Salary: 50.000 - 65.000 € per year

Requirements:
  • A degree in Computer Science, Mathematics, Engineering or other related discipline
  • 10+ years in SRE/Platform/Infrastructure roles
  • Hands-on experience running complex, low-latency algo-trading or market-facing systems in production
  • 3+ years of experience as a DevOps/SRE with a clear observability focus
  • 3+ years of experience as a Software Developer
  • Expert with Kubernetes (AKS preferred), including cluster lifecycle, networking (CNI, Ingress, eBPF), HPA/VPA, node autoscaling, PodDisruptionBudgets, and surge/zero-downtime upgrades
  • Deep Azure experience: VNet design, Private Link/Endpoints, peering, routing, Managed Identity/Entra ID, Key Vault, Storage, Azure Monitor/Log Analytics, Front Door/Traffic Manager, Load Balancers, App Gateway, API Management
  • Terraform (expert): modular design, state management, workspaces, policies (OPA/Sentinel), and pipeline integration
  • Containers & supply chain: Docker/OCI, image scanning/signing, SBOMs, and build reproducibility
  • Observability: Prometheus, Grafana, alerting design; OpenTelemetry tracing; log pipelines and retention strategies
  • Deltix (required): hands-on operating and tuning Deltix components (e.g., TimeBase/QuantOffice/Ember) in containerized, HA contexts
  • Strong networking (L4/L7, TLS/mTLS, DNS, BGP basics), Linux internals, and performance tuning for low-latency services
  • Proven track record of geo-redundant architectures, DR planning/testing
  • Experience with market data distribution (multicast/unicast), FIX/OUCH/ITCH, and exchange connectivity
  • Fluency in GitHub Actions or similar CI/CD and at least one programming language (e.g., Python or C#) for tooling and diagnostics
  • Excellent communication; ability to lead through influence
  • Fluent in English; German advantageous
Responsibilities:
  • As the technical lead for site reliability for our algorithmic trading and other key platforms, I own reliability, performance, and operational excellence end-to-end.

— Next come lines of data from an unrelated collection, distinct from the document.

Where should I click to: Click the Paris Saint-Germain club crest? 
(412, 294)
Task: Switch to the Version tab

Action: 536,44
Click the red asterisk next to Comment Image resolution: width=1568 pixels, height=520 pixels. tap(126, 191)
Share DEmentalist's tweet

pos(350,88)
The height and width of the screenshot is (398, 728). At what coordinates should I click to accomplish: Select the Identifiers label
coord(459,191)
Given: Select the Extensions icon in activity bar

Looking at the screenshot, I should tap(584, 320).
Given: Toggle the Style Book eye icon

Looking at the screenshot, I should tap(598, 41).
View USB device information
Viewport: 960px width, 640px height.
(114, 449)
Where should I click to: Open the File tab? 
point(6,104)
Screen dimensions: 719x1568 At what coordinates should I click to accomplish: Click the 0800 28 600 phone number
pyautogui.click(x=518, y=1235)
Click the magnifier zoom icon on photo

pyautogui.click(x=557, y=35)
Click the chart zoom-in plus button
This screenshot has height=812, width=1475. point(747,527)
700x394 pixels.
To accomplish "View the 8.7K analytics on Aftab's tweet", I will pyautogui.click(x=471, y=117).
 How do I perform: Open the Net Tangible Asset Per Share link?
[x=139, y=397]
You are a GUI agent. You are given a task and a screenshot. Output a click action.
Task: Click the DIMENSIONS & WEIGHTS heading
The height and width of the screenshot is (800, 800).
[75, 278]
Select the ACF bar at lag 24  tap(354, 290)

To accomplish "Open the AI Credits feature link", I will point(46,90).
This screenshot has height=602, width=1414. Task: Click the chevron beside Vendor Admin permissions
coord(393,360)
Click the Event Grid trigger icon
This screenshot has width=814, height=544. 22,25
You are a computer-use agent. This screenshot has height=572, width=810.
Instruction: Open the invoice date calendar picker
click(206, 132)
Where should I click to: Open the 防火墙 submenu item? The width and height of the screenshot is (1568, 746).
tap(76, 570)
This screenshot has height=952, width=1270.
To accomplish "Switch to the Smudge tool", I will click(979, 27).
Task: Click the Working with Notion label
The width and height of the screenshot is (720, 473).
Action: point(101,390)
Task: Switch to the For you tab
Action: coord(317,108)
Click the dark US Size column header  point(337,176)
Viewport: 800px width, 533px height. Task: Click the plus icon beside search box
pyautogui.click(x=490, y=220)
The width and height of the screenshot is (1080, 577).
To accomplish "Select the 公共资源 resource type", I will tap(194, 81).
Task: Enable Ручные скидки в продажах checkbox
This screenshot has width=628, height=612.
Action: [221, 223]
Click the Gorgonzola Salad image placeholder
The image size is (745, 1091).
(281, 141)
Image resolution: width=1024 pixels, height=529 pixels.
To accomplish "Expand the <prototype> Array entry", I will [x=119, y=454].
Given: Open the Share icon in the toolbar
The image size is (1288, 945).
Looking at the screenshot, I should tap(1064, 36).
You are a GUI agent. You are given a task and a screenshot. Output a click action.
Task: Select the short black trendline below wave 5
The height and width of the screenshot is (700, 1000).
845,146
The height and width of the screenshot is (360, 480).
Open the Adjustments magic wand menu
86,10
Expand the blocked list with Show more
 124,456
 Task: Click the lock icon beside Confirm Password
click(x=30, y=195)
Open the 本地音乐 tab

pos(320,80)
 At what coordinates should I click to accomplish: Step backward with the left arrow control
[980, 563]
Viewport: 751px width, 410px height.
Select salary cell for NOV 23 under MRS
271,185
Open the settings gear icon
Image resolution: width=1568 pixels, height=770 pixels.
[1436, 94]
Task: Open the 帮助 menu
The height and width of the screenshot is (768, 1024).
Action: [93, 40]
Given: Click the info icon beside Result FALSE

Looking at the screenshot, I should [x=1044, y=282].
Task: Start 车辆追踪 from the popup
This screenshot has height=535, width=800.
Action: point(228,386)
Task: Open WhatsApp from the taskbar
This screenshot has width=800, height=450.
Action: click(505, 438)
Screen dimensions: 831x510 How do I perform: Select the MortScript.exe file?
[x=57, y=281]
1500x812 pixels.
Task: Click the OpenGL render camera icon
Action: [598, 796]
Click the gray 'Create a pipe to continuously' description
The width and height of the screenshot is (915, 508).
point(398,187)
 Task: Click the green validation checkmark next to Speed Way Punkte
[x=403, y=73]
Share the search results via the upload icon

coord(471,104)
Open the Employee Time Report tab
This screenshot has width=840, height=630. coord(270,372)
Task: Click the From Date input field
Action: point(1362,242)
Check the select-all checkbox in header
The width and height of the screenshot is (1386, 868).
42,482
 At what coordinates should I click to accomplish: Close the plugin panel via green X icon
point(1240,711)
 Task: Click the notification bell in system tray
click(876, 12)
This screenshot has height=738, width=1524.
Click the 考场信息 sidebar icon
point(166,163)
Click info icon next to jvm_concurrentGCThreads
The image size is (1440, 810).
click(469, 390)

I set the technical direction, drive standards, mentor engineers, and partner with quants, traders, development, and other teams to deliver geo-redundant, containerized, and compliant trading systems with near-zero downtime. My responsibilities include:
  • Defining and driving SLOs/SLIs, error budgets, and golden signals for latency-sensitive algo-trading services; leading incident response and postmortems with a blameless culture.
  • Designing and evolving geo-redundant, active-active/active-passive topologies across regions and availability zones, including failover, data replication, and disaster recovery (RTO/RPO).
  • Architecting, hardening, and operating AKS-based multi-cluster environments (multi-tenant, multi-region), including networking, security, autoscaling, node pools, and upgrade strategies.
  • Owning Terraform blueprints and Ansible automations for everything from base images to cluster add-ons, ensuring idempotent, policy-guarded, and auditable changes.
  • Building progressive delivery (blue/green, canary) pipelines with gated rollouts and automated rollback for trading microservices, adapters, market data, and execution gateways.
  • Implementing end-to-end tracing (OpenTelemetry), metrics, logs, and synthetic probes; leading capacity planning, performance tests, and p99/p999 latency optimization.
  • Enforcing runtime security, secrets management, image hygiene, and compliance controls integrated "shift-left" into build and deploy workflows.
  • Operating and optimizing Deltix-based components (Timebase DB, Ember, Strategy Server) in containerized, high-availability setups, and owning the corresponding Helm charts.
  • Mentoring SREs/DevOps/Developers, guiding design reviews, and aligning with Platform, Security, and Trading stakeholders on priorities and roadmaps.
  • Promoting a culture of innovation by staying up to date with new technologies and integrating useful advancements into the commercial area.
Technologies:
  • API
  • Ansible
  • Azure
  • C#
  • CI/CD
  • DevOps
  • Docker
  • Ember
  • GitHub
  • Grafana
  • Helm
  • Support
  • Kubernetes
  • Linux
  • Prometheus
  • Python
  • Security
  • Terraform
  • microservices
  • ASP.NET
  • NodeJS
  • Cloud
  • Architect

More:

At Uniper, we are actively transforming the world of energy while ensuring the security of energy supply. Our corporate culture is characterized by equal opportunities, mutual appreciation, and respect. We offer attractive salaries, an excellent company pension, and health-related benefits. We enable various flexible working arrangements and support with home office equipment. We also invest in training and workshops to help our employees visualize their career paths and achieve personal goals. We promote work-life balance, modern and ergonomic workplace equipment, and support for private life and work situations. We value health with benefits like flu vaccinations and preventive health services. Our commitment to diversity and equal opportunities encourages applications from qualified individuals irrespective of gender, origin, disability, age, religion, ideology, sexual identity, or marital status.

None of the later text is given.